🤖 AI Summary
This study addresses the challenge of modeling composite time-to-event outcomes with prioritized components in the presence of right censoring and tied event times. The authors propose a generalized win ratio regression framework that models the conditional win ratio through a specified link function—such as logit, probit, or identity—and handles right-censored data via inverse probability censoring weighting. Innovatively, under the logit link, the log-odds of the win ratio is introduced as the effect measure, with ties conservatively treated as non-wins. The method reduces to the proportional win ratio model in the absence of ties and unifies several existing estimation approaches. Large-sample properties of the estimators are established using M-estimation theory and sandwich variance estimation.

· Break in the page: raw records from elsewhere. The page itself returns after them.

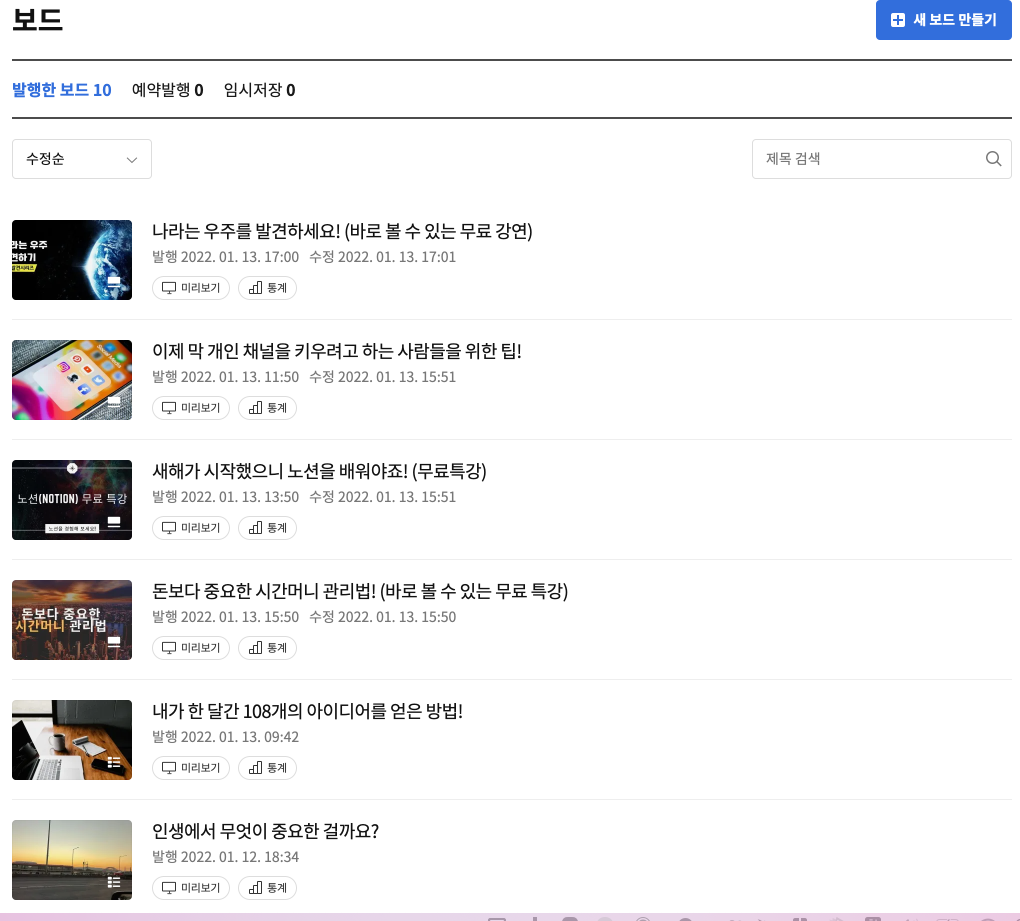Screen dimensions: 1020x921
Task: Click the sunset highway thumbnail of the last post
Action: tap(71, 860)
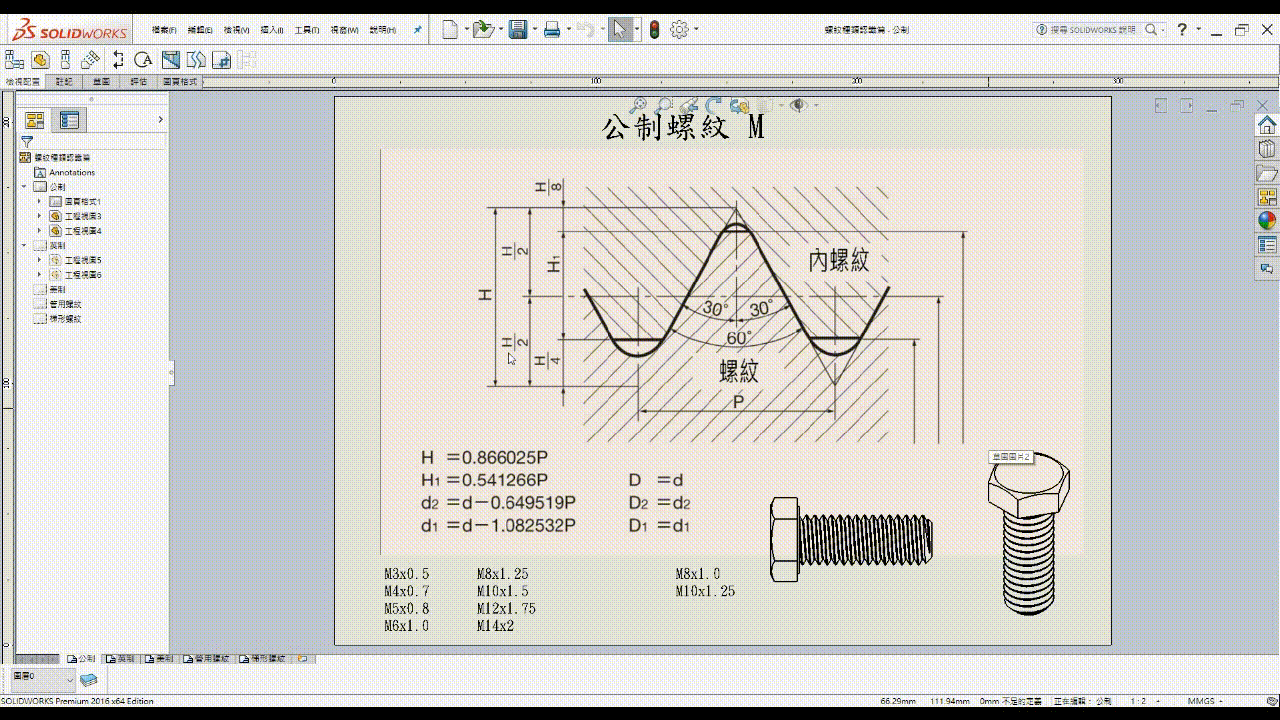Viewport: 1280px width, 720px height.
Task: Create a new document with New icon
Action: [x=450, y=30]
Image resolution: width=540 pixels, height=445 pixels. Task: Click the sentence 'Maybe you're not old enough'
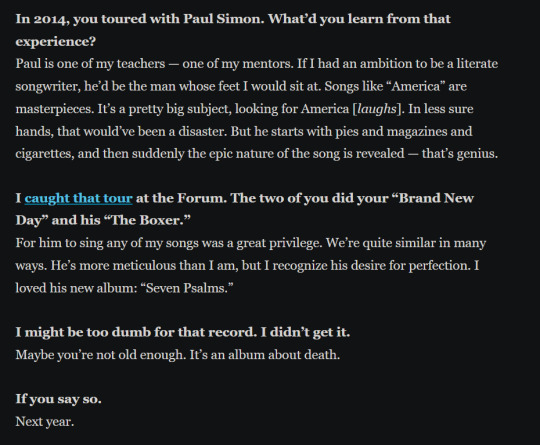point(101,355)
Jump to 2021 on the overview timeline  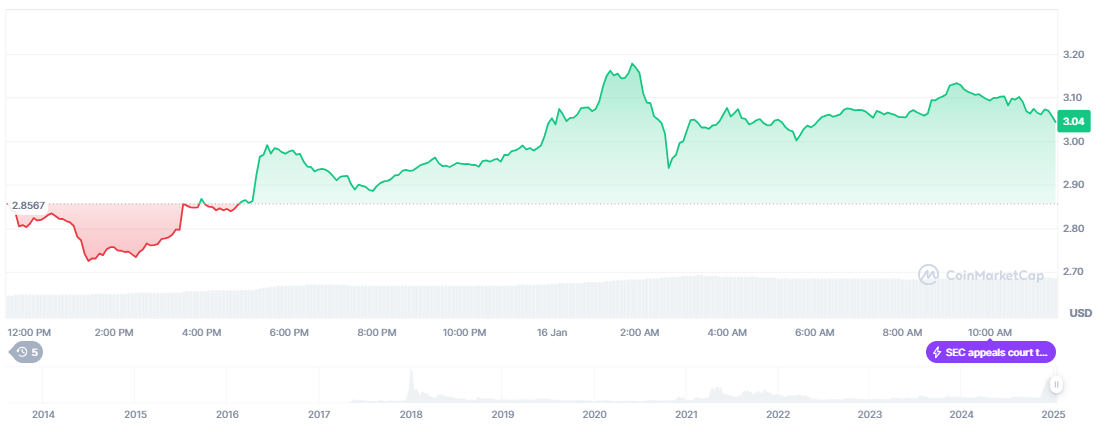coord(686,414)
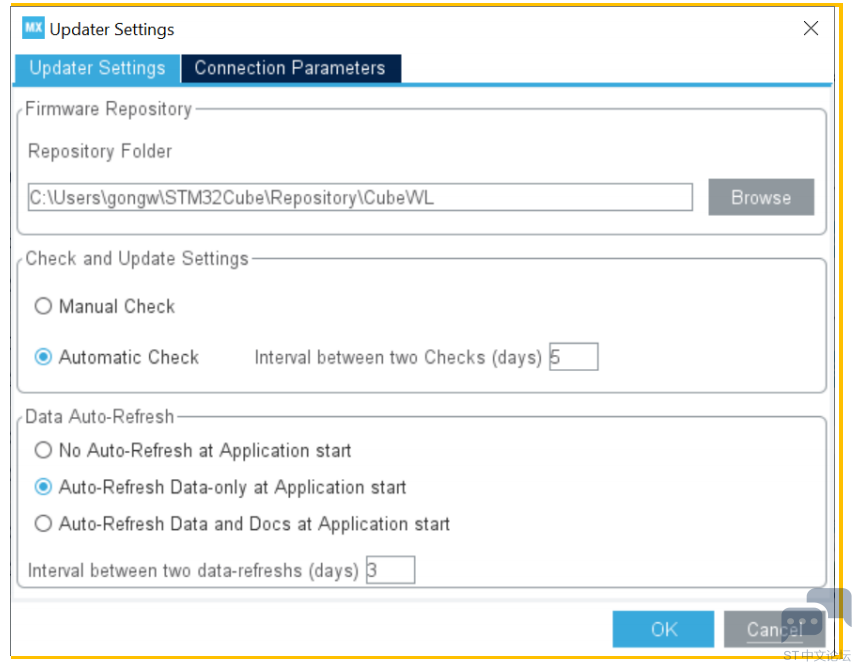Click the Cancel button
860x671 pixels.
click(774, 629)
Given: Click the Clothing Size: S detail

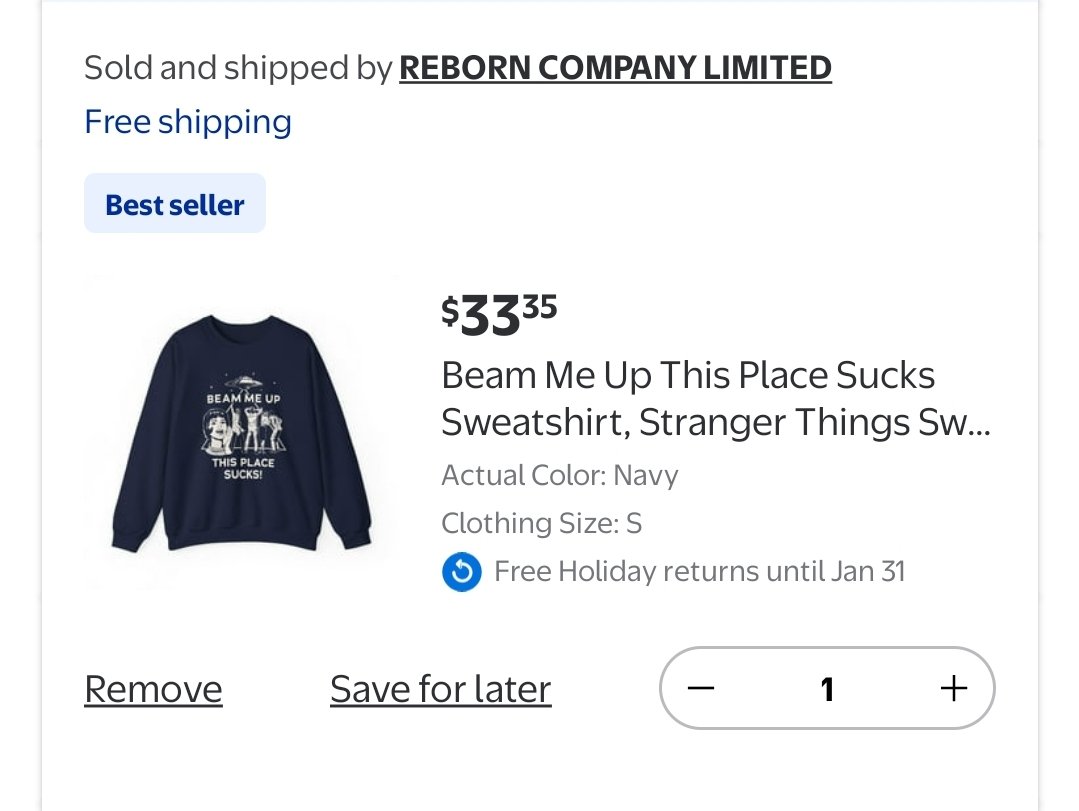Looking at the screenshot, I should point(542,523).
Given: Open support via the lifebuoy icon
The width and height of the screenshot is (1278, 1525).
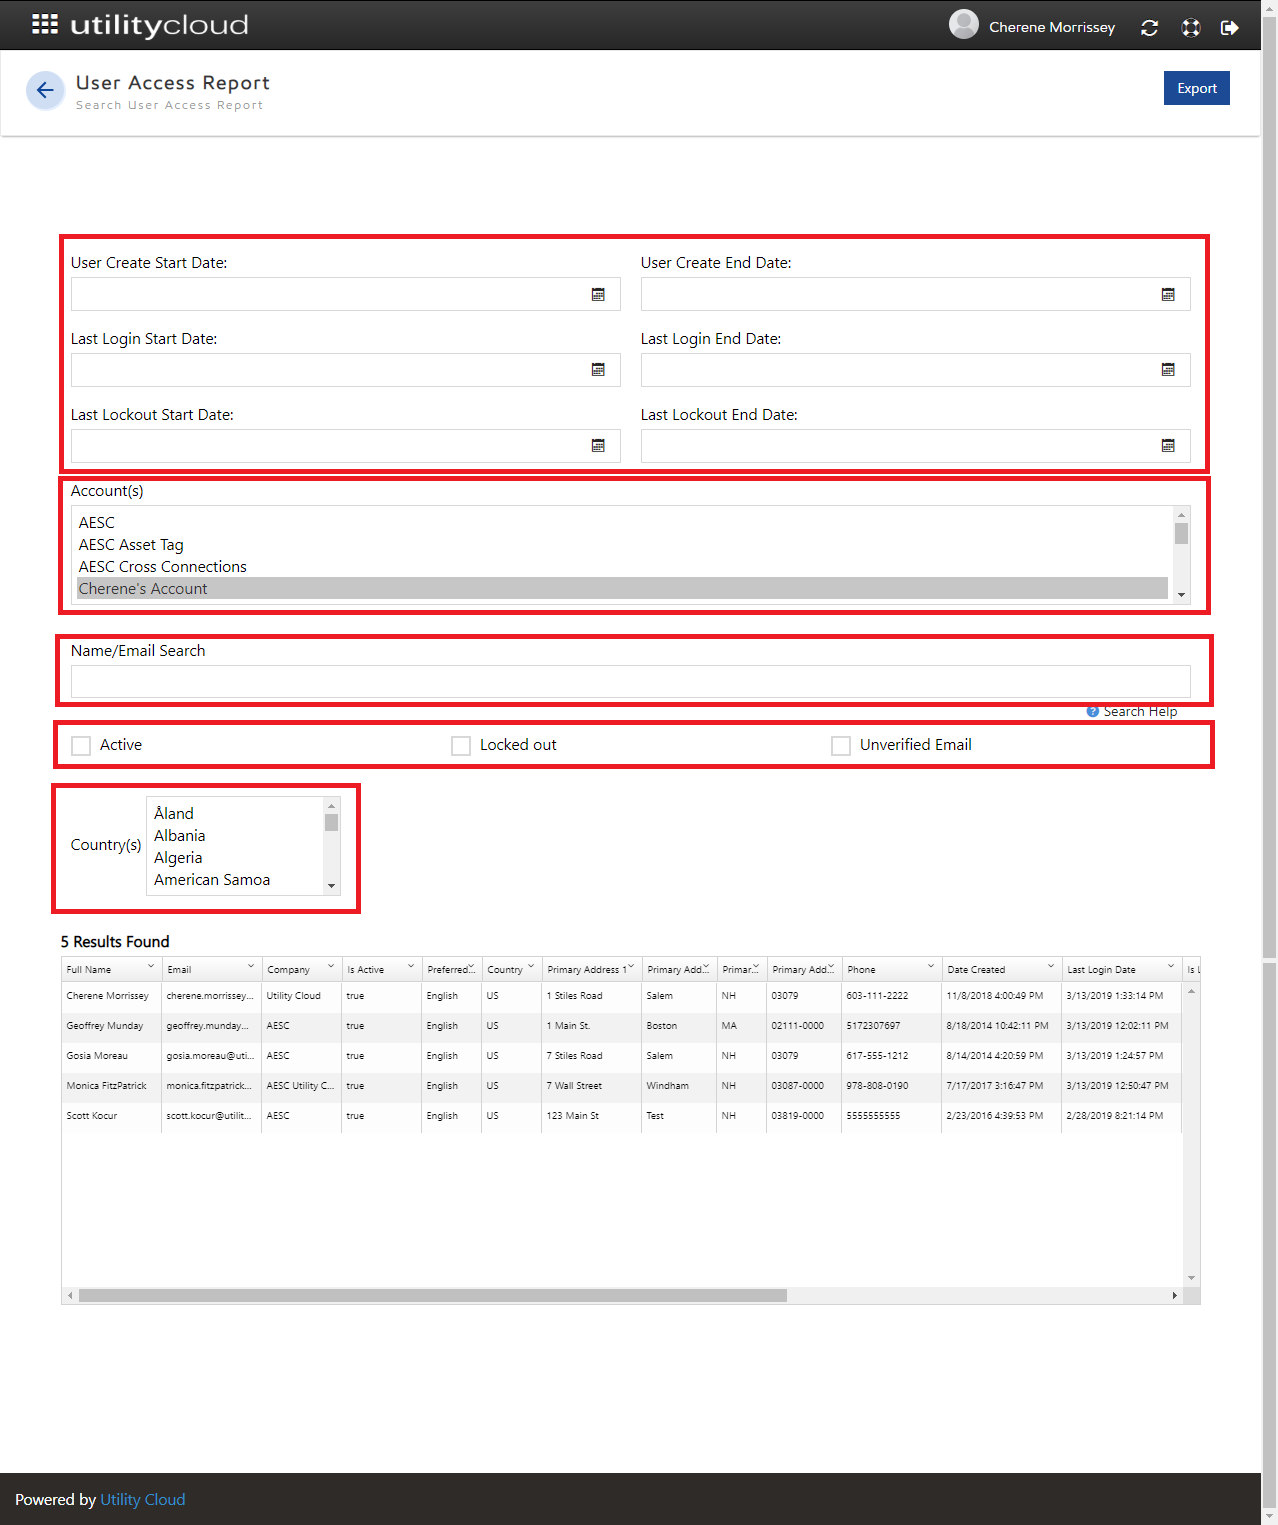Looking at the screenshot, I should 1190,27.
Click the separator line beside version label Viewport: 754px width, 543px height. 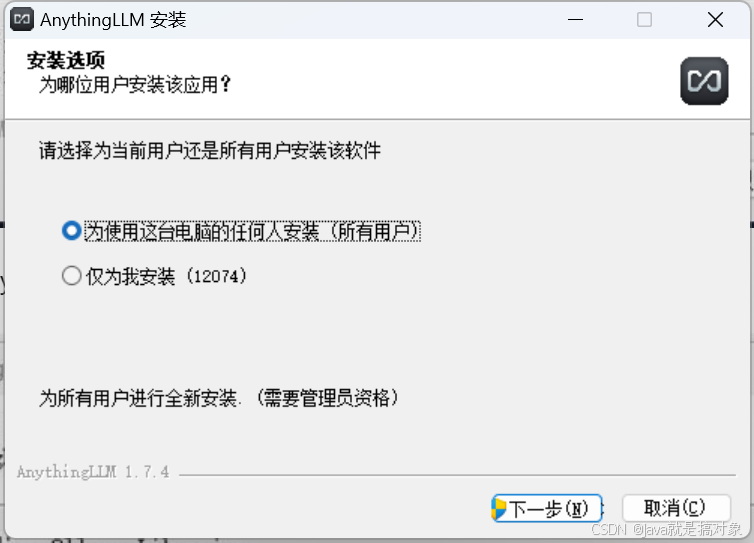[x=457, y=475]
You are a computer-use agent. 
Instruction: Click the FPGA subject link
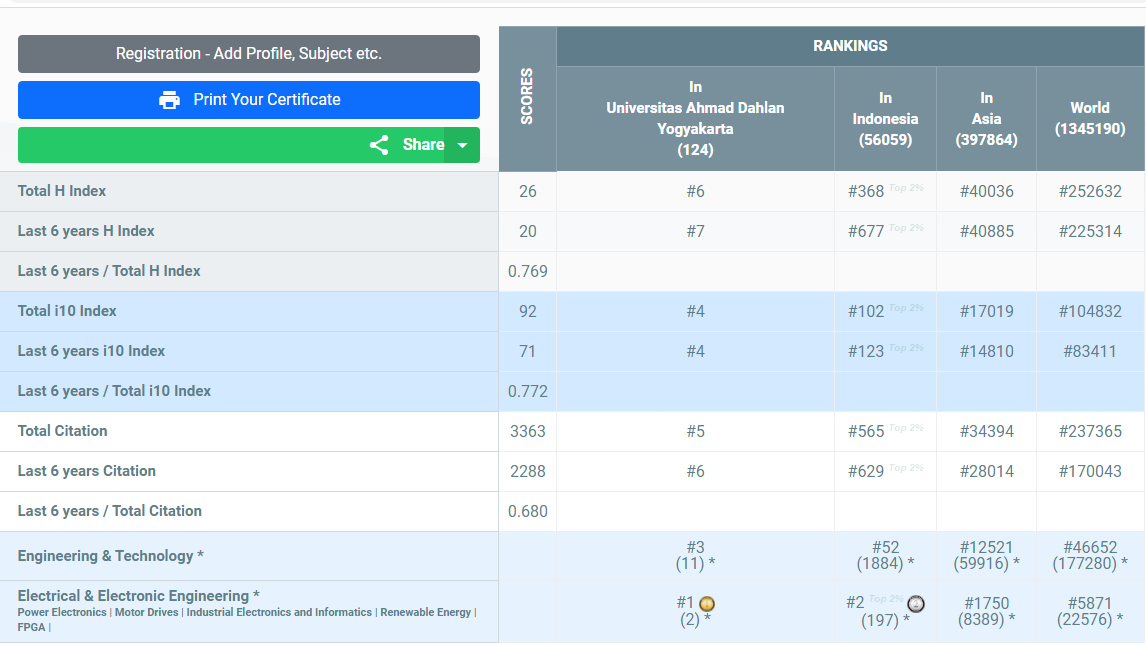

Simulations demonstrate robust performance across varying censoring rates, and the approach is successfully applied to a reanalysis of the HF-ACTION clinical trial.
📝 Abstract
We propose a generalized win fraction regression framework for prioritized composite survival outcomes. The framework models the conditional win fraction through a chosen link function (including identity, logit, or probit), thereby accommodating multi-component time-to-event endpoints within a unified regression structure. To handle right censoring, we construct inverse-probability-of-censoring-weighted estimating equations that target the win fraction as if censoring were absent. Under the identity link, regression parameters characterize covariate associations on the natural win fraction scale. Under the logit link, they characterize the log odds of winning -- a new and complementary effect measure that treats ties as failures to win, imposing a more conservative standard than the win ratio or win odds. When there are no ties, the logit win fraction model reduces to proportional win fraction regression; moreover, the unweighted version of our estimating equations numerically coincides with the proportional win fraction point estimator regardless of ties. We establish large-sample properties of the proposed estimators and derive a consistent sandwich variance estimator that accounts for uncertainty from the estimated censoring weights. Extensive simulations examine finite-sample performance across link functions and censoring rates, and our method is illustrated through a reanalysis of the HF-ACTION clinical trial.